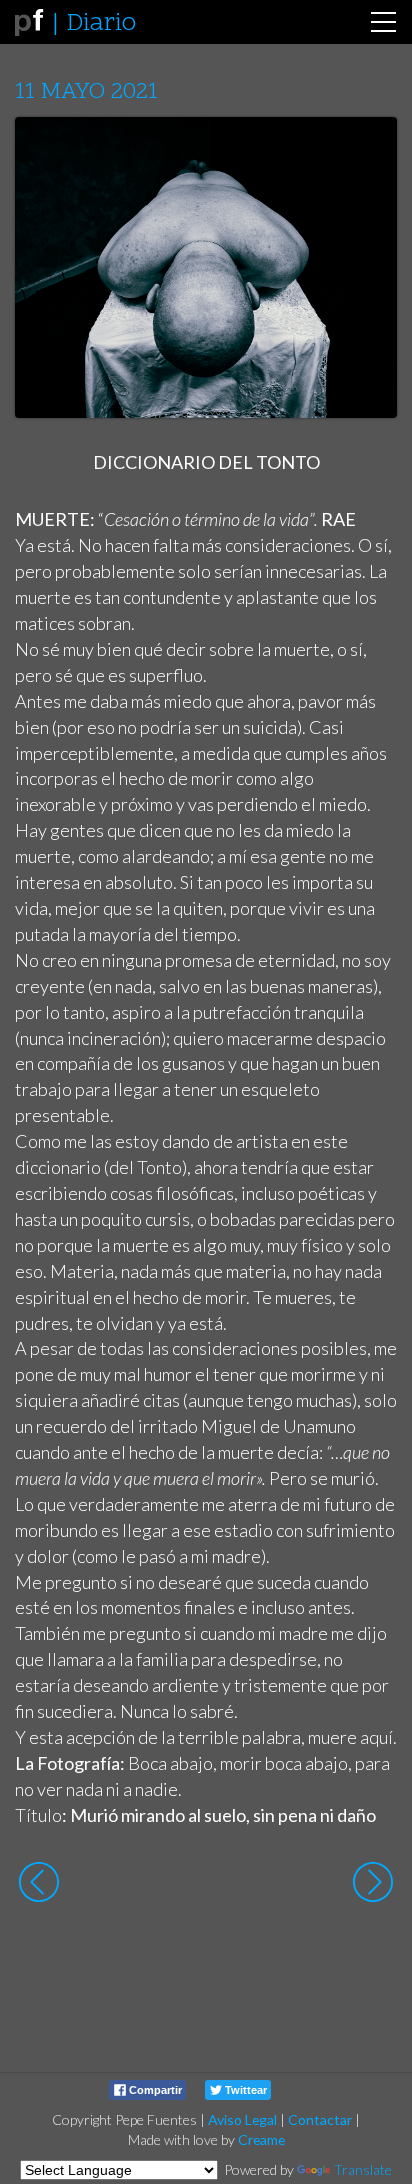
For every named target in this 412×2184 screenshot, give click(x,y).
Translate (363, 2169)
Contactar (320, 2119)
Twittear (244, 2090)
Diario (101, 24)
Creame (261, 2139)
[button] (366, 151)
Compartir (154, 2090)
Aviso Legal (242, 2119)
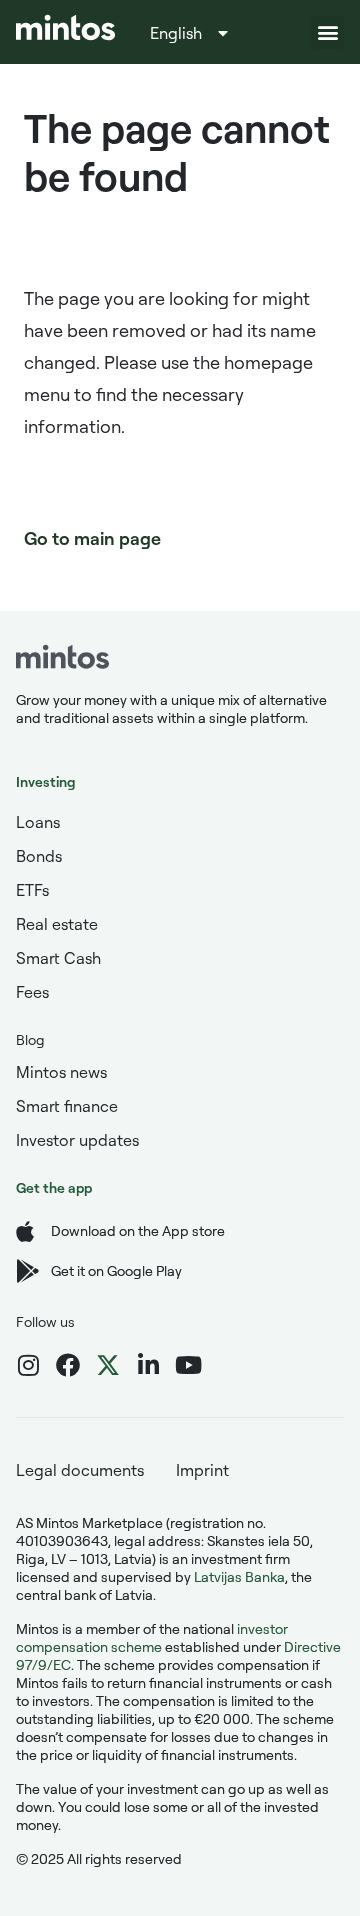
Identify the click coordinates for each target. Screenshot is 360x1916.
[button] (327, 32)
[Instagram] (28, 1365)
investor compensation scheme (152, 1637)
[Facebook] (68, 1365)
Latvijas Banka (239, 1576)
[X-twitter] (108, 1365)
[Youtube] (188, 1365)
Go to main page (92, 538)
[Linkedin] (148, 1365)
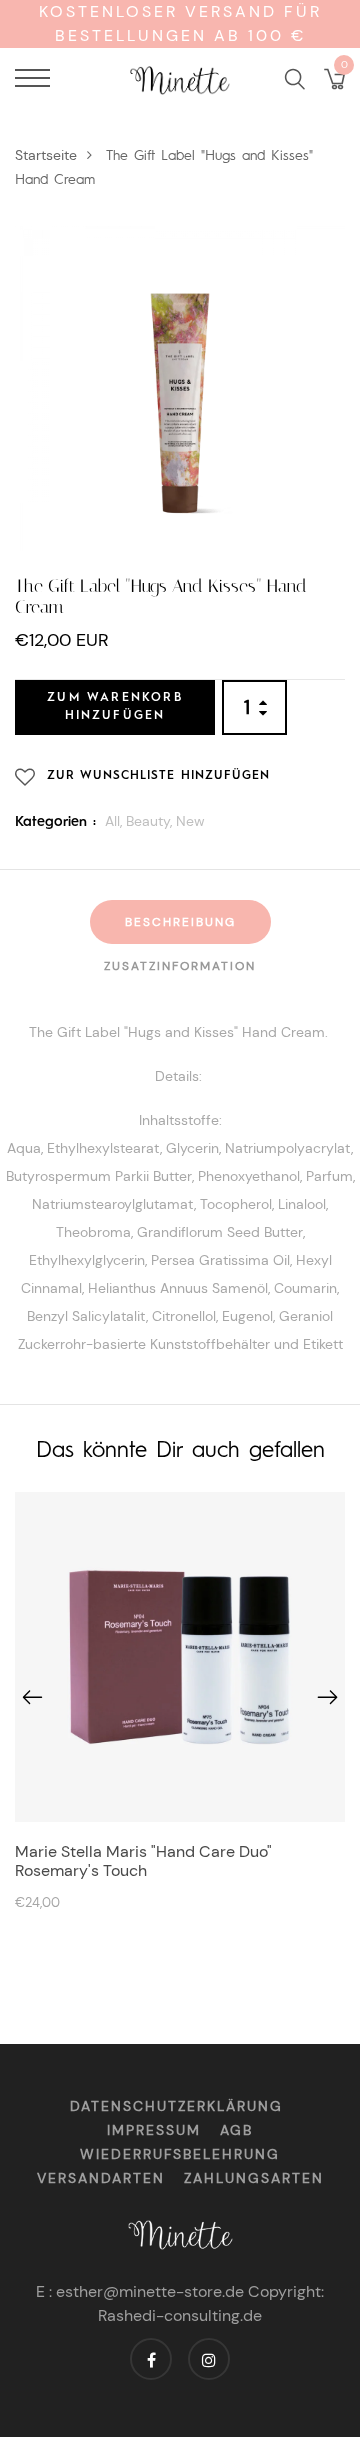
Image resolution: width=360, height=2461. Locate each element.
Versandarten (101, 2178)
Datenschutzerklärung (176, 2106)
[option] (180, 1706)
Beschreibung (180, 922)
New (190, 821)
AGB (236, 2130)
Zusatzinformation (180, 966)
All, (115, 821)
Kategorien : (55, 822)
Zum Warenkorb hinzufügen (115, 707)
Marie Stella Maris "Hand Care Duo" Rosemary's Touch (143, 1861)
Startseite (46, 155)
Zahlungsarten (254, 2178)
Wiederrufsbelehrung (180, 2154)
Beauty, (151, 821)
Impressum (154, 2130)
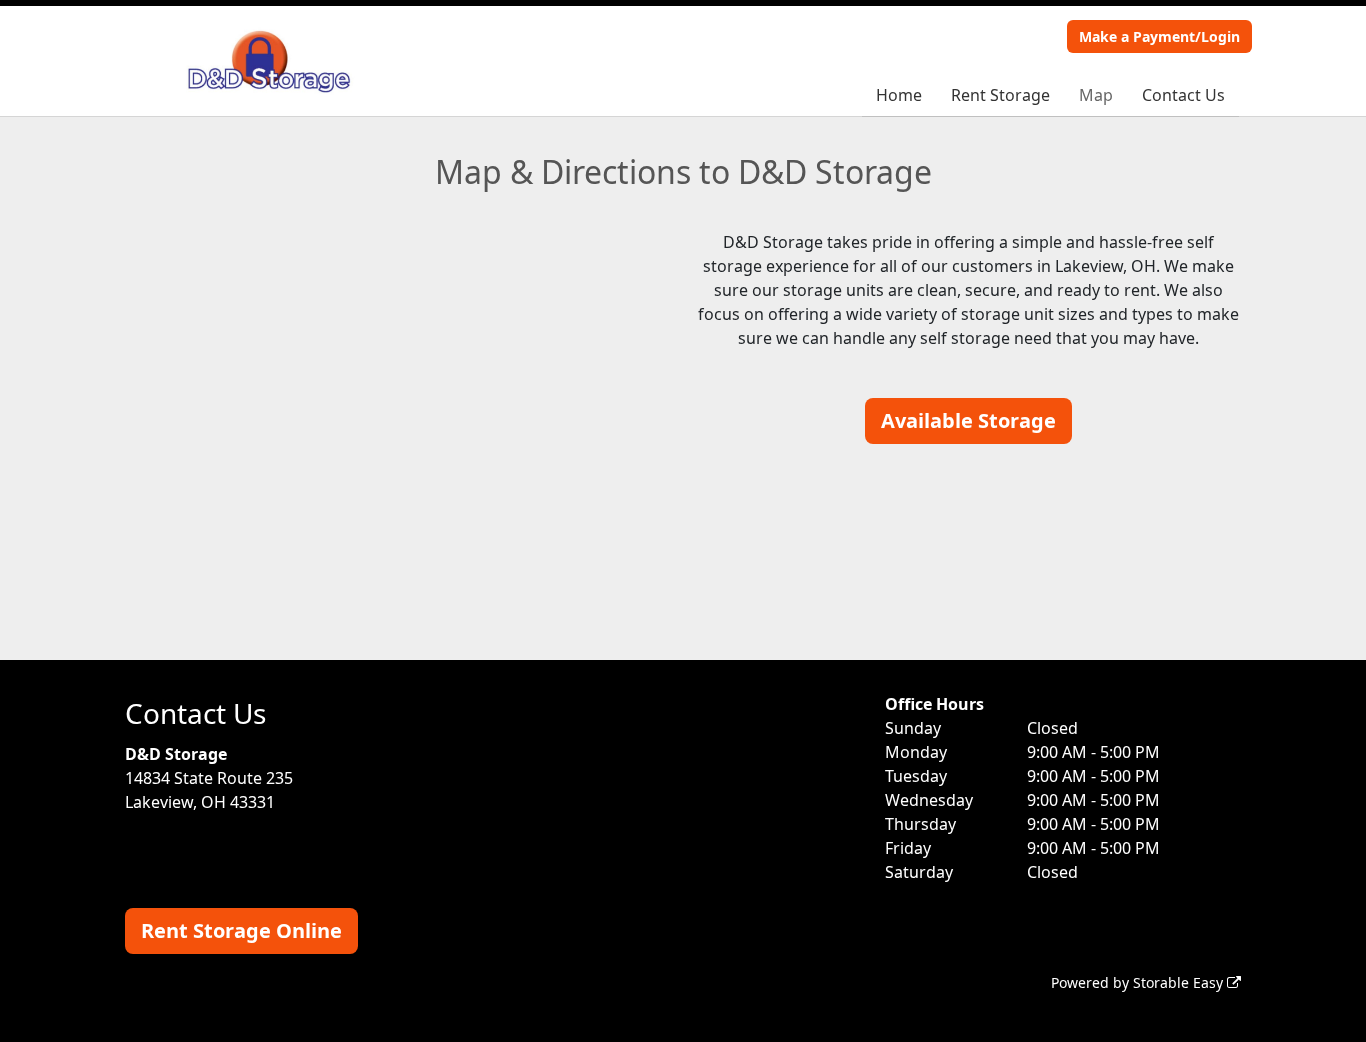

- PROBLEM DETAILS
Make a copy of each line in the records above that has the word "target".

- WRITTEN ANSWER
For every named target in this 412×2184 screenshot, give click(x,y).
Identify the click coordinates for each target. Screenshot is 360x1916.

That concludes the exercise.